We ate artichokes, her favorite food; a food I know little about. She quickly told me how she and her husband prepares them at home. I couldn’t recall ever seeing an artichoke for sale in a Maryland grocery, figured a trip to Whole Foods may be needed. We talked until 11pm about everything, from high school memories to or college lives to married lives, babies, jobs, books, you name it. We realized how late it was and got me a cab and I dashed back to my hotel to get a bit of rest before my early morning flight.
I spent the flight thinking about how this girl from my high school days and I are so different yet so similar. My husband and I have been talking much about feeling as though we are at a fork in the road. Do we have babies? Do we move? Do we pursue different dreams than what we are currently pursuing? If we don’t pick a path soon we will be stuck where we are right now, but are we really unhappy with the current path we are taking? This friend and I were similar in high school – similar interests, music, friends, community we were raised in and income level. Thirteen years later we are in very different places, careers and lives, yet our cores are similar. Our values, our beliefs, our quirky interests are still in sync. Somehow this made me feel that I can travel on any path, and even back up and switch paths mid-journey. It’s not about the destination, but that actual journey. We even mentioned this in the wedding vows we wrote for each other. We don’t want to be bitter old people with a small fortune socked away, yet we want to have the ability to travel, to send our kiddies to college, to live in a nice home.

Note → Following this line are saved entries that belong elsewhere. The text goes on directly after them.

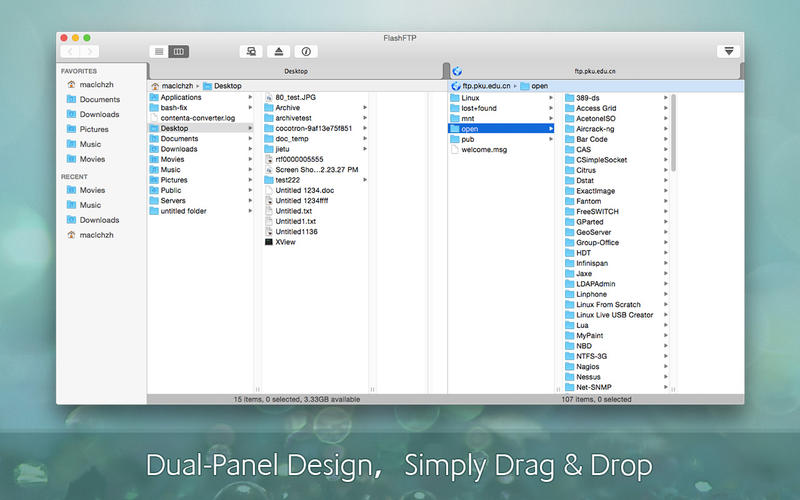Click the forward navigation arrow
800x500 pixels.
90,52
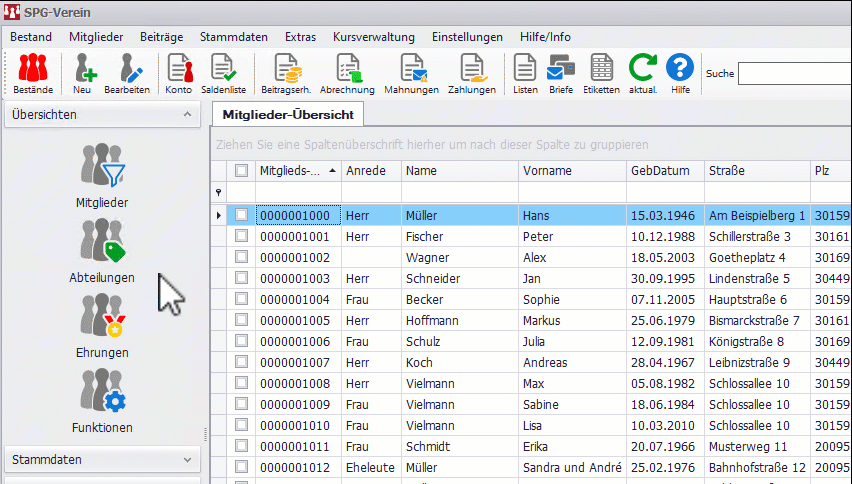
Task: Check the box for Sophie Becker's row
Action: tap(241, 299)
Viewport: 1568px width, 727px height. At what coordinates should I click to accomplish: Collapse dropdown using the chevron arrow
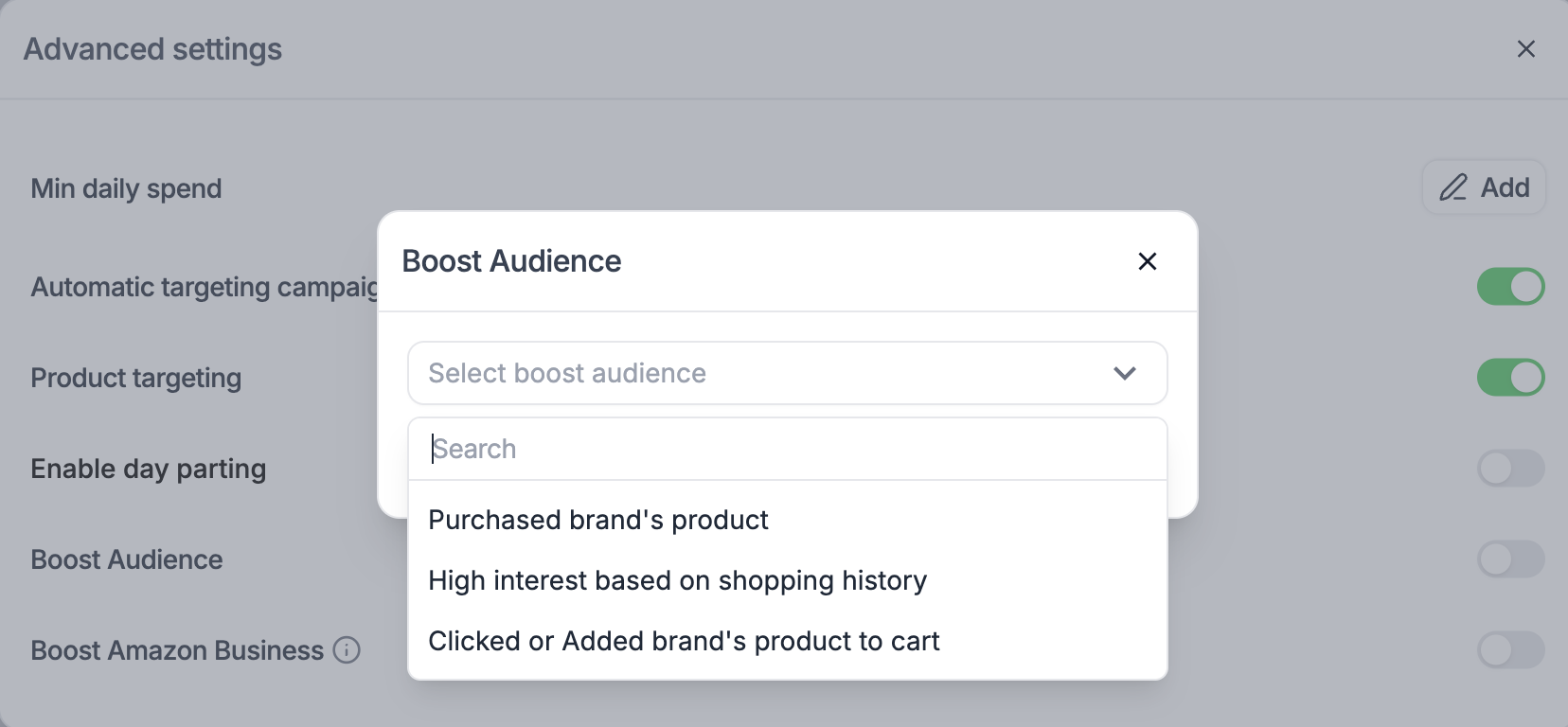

I came home from my trip and got back into regular life – work, groceries, dry cleaners, Target, stopping by my mom’s, dealing with in-laws and pets and bills and the house. I forgot about my deep thoughts on the plane and got wrapped up in all the little tasks I wrote in my agenda book.
Sunday I had a second high school reunion. A girl who grew up down the street from me. We were on swim team together, went to middle, high school and college together. We lived together sophomore year of college; she tweezed my eyebrows for the first time. We haven’t seen each other for about ten years; we both dropped out of college and went different ways. I too found her via MySpace, coming across her sister’s page. We met at La Madeleine for brunch. She looked the same as she did in college – poised, stylish, calm, cool and collected. She is newly pregnant, married for six years, living in Virginia. She sounds successful and happy. We chatted for almost two hours over soup and salads and then she had to leave for another appointment. We hugged and she suggested my husband and I coming over for dinner some evening.
I loved seeing her, but it was different from seeing the friend in California. This reunion seemed… disjointed. I think it was because we have both done the same thing – we dropped out of school and then spent the next decade making up for it by pushing ourselves in our careers and trying to justify our decisions. Now we are over 30, married and wondering what the next step is, but not wanting anyone to think we are questioning ourselves. I left the restaurant and went to my favorite store, Anthropoligie. I spent hours roaming the displays, reading books, trying on fun clothing, touching and smelling and just wandering. I left the store with a skirt, a Christmas gift for a loved one and a hankering for artichokes. I couldn’t believe it, but not only did the little neighborhood grocery have them, but they were looking plump and fresh.
The recipe was perfect, the night with my husband was perfect. And our future? Well we haven’t decided which path to take, but we know the journey will be just as perfect.